Gil’s obsession with proving that Matthew is a psychopath makes for an absorbing and original plot. The writing is pitch-perfect and the observations of family dynamics are quietly excruciating. Oates has produced a very smart tale packed with jeopardy.

The Writing Retreat by Julia Bartz

The Writing Retreat by Julia Bartz

The Writing Retreat

by Julia Bartz

(Magpie £16.99, 320 pp)

From the very first sentence, the author is pushing the boundaries of bad language, bad taste, weird sex and over-the-top psychological intrigue. But Julia Bartz still manages to pull off a surprisingly gripping read.

We meet Alex, an aspiring writer, just before she wins a place at a prestigious writing retreat run by her idol Roza Vallo, a famous feminist horror writer, on her estate in the Adirondacks. Alex decides to go even though a former close friend, Wren, will be there. The other women on the course also come with several varieties of emotional baggage.
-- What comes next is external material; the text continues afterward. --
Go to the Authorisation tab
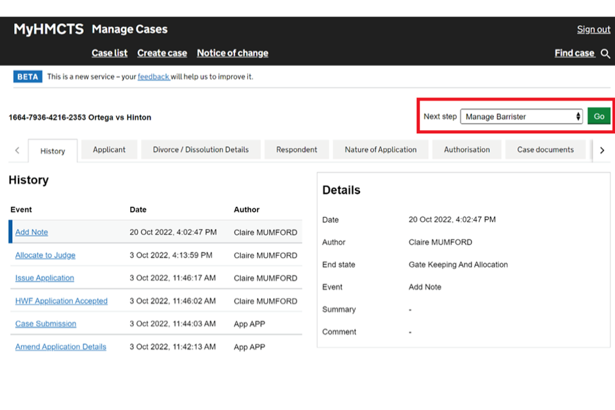 coord(467,150)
The writing is terrific on the ambitions and neuroses that drive most writers, but nothing prepares you for the terrifying rollercoaster of a plot, and Bartz isn’t frightened of being shocking right until the final page.
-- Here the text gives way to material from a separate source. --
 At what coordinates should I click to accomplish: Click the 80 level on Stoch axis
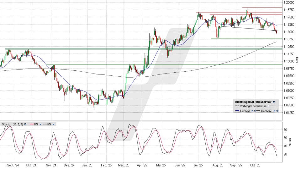pos(285,129)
The Forgetting by Hannah Beckerman

The Forgetting by Hannah Beckerman

The Forgetting

by Hannah Beckerman

(Lake Union £8.99, 331 pp)

Livvy is a happily married young mother living in Bristol, whose peaceful life is shattered by the arrival of her husband’s estranged mother.

Meanwhile, unknowingly, she has a connection with Anna, another traumatised woman lying in a hospital bed 100 miles away, who is suffering from memory loss.

Anna and Livvy’s stories are told in alternate chapters, which helps keep up the pace, although Anna is probably the more sympathetic of the two characters.

Beckerman, who withholds the mystery of what actually connects the two women until late on in the story, writes best around the memory loss theme.

Although the characters are well drawn, the story won’t have enough surprises for some thriller readers. I’m afraid I guessed the twist far too early on to make the book an all-round satisfying read.